Thursday, November 17, 2011

Stop Complaining Part 1


Excerpts [MacArthur goes through a lot of Old Testament Scriptures on those who complained and how God dealt with them, so see the whole sermon here.]: Quote:

And I really believe we are breeding a generation of complainers and they seem to be getting worse with each passing generation. And as I've said to you on a number of occasions, it is a curiosity to me that the most indulged society is the most discontent society, that the more people have the more they seem to be discontent with what they have and the more complaining they seem to be.

In thinking about this, and there would be many ways to approach it, I was just inadvertently flipping on the radio this week and I heard a speech by a sociologist that was quite curious to me and quite interesting...And he had an interesting thesis.
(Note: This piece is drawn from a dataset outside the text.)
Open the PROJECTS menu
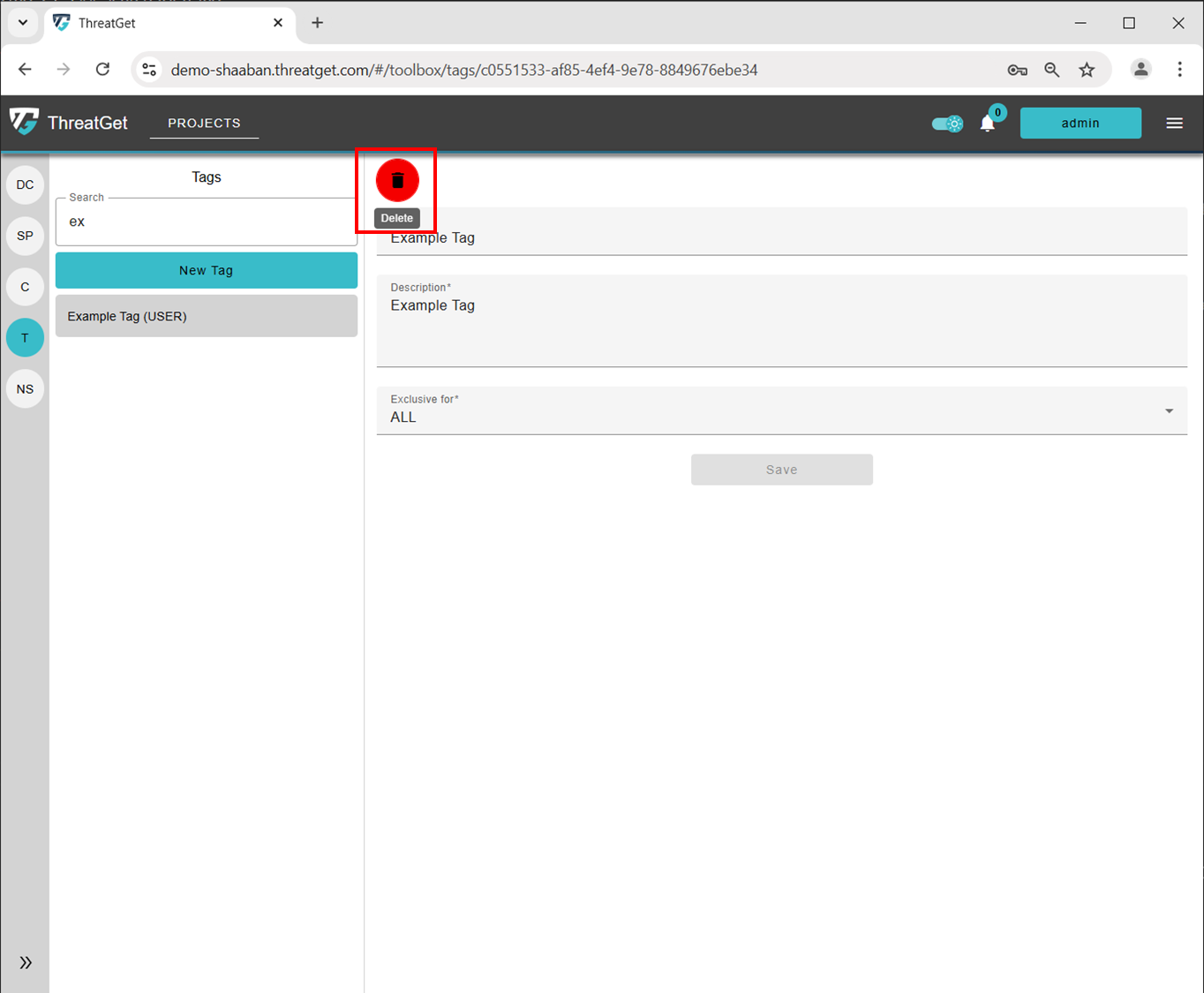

What he basically said was this, that in many ways this discontented generation of young people is a product of small families...Now, his thesis is that those kinds of small families in a materialistic society breed selfish, self-indulgent children.

If you are raised in a family of four, five or six children, you get up in the morning and you get handed a bag. And when you leave the house your mother says to you, "Dinner is at 5:30, you're here, you eat."
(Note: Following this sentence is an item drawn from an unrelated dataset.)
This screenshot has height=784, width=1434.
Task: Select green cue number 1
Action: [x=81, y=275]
And when you go to a table in a small family and your mother has broken her back to prepare some kind of cuisine that she has taken out of an exotic cookbook and you take one bite of it, the typical one or two child family, the kids say, "I don't like it. I don't want this." In a family or five or six children, somebody says "I don't like it," the kid next to him says, "Good," and takes it.

And the difference is where you have a small family the system bends to the child. Where you have a large family, the child bends to the system. And so what you have, he said, is young people growing up in an environment where the system bends to them. And you have child-centered parenting.

The reverse is true now, children grow up controlling the family and they don't want to become adults because that means conformity. Then they have to go to work and nobody at work says, "Now how would you like your office decorated? And what time would you like to take a break for lunch?" Nobody says that, they put you on an assembly line or they put you in a place where you are forced to conform, so what you have then is a generation of young people who don't want to grow up.

One of the curses of our culture are over indulged childish kind of adults who are really complainers about everything. Nothing is ever enough. That's why we have a whole society with a critical mentality, constantly attacking everything.

Now I want you to know this has found its way into the church. And the church is full of its own complainers and what is really sad is many of them are run by their children's discontent. People leaving the church because their children don't like it. Can't imagine such a thing unless their children control the family. The church has its complainers. And here we are with so much, so much...how in the world could we possibly complain just because every little thing in life isn't exactly the way we want it? Frankly, I would suggest to you that few sins are uglier to me and few sins are uglier to God than the sin of complaining. Frankly, I think the church at large does much to feed this thing by continuing to propagate this self-esteem, self-fulfillment garbage that just feeds the same discontent. There's little loyalty. There's little thankfulness. There's little gratitude. And there's very little contentment. And sadly what happens eventually is you're griping, grumbling, murmuring discontent is really blaming God because after all God is the one who put you where you are. So just know who you're complaining against....

One New Testament text to which I call your attention, 1 Corinthians 10. In 1 Corinthians 10 verse 8 it says, "Nor let us act immorally, don't let us act immorally, as some of them did," that is the people in the wilderness with Moses, that's who he's talking about, "and 23,000 fell in one day, nor let us test the Lord as some of them did and were destroyed by the serpents, you'll remember, the snakes," verse 10 is the key, "nor grumble as some of them did and were destroyed by the destroyer."

Now you say, "John, why did you read all of that?" I'll tell you why, look at verse 11, "These things happened to them as an example and they were written for our instruction." Now, beloved, I'll put it simply, for me not to go through that little history of Israel would be to be unfaithful to that text. That is the classic illustration of how God feels about people who are discontent and malcontent and complaining. It is a serious sin. It is directed at God who has ordered your circumstances. Complaining...and let me say it to you, and here's the definition I want you to hold on to, complaining is the symptom of a deep seeded spiritual problem. And what is that problem? Failure to trust God and failure to submit to His providential will. Complaining is a deep-seeded spiritual problem, it is not superficial. And at its roots it is a failure to trust God and that is a serious sin because if you believe not God you make Him a liar. And it is also a failure or a rejection of His providential will. It is distrust against God and non-submission to His plan and purpose in your life. It is a serious sin. God hates it and if you want to know how serious it is, He has killed people for it and He says that what He did to them, slaughtering them in the wilderness, is an example to you in the end of the age of how God feels about the sin of complaining.

Listen to Lamentations 3:39, write it down because you'll want to go back to it. Two little lines but, boy, are they profound. "Why should any living mortal or any man offer complaint in view of his sins? Who in the world are you to complain in view of your sins? What do you deserve?" You deserve hell, so do I. What should I complain about?